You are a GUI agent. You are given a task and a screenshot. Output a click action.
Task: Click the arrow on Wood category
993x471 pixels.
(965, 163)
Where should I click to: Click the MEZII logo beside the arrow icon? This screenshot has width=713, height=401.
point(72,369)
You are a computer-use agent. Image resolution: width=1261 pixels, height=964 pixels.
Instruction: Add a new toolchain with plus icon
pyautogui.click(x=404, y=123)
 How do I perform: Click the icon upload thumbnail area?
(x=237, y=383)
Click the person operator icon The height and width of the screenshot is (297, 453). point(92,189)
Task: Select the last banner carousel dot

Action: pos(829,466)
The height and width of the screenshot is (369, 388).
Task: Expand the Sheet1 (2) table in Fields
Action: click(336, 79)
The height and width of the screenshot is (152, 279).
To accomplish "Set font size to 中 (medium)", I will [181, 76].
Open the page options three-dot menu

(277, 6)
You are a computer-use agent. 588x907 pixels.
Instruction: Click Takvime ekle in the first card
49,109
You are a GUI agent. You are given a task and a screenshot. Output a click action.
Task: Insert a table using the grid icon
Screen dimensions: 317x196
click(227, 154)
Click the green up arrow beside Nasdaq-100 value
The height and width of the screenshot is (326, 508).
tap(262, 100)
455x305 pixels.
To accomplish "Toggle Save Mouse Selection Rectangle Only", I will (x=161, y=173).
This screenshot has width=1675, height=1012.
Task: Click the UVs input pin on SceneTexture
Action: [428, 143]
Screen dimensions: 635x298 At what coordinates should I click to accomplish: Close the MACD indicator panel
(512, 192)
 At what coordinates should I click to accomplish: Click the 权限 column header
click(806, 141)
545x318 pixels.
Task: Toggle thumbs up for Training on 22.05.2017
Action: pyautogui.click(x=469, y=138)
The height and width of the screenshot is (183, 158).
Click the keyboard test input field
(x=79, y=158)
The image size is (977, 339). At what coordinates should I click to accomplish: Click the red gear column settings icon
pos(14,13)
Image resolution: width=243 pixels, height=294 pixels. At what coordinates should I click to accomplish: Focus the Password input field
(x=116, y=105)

- - - - -

DIRECTIONS: The answer should be a bare number: how many lines of the material above include "agent".

ANSWER TO THIS TASK: 4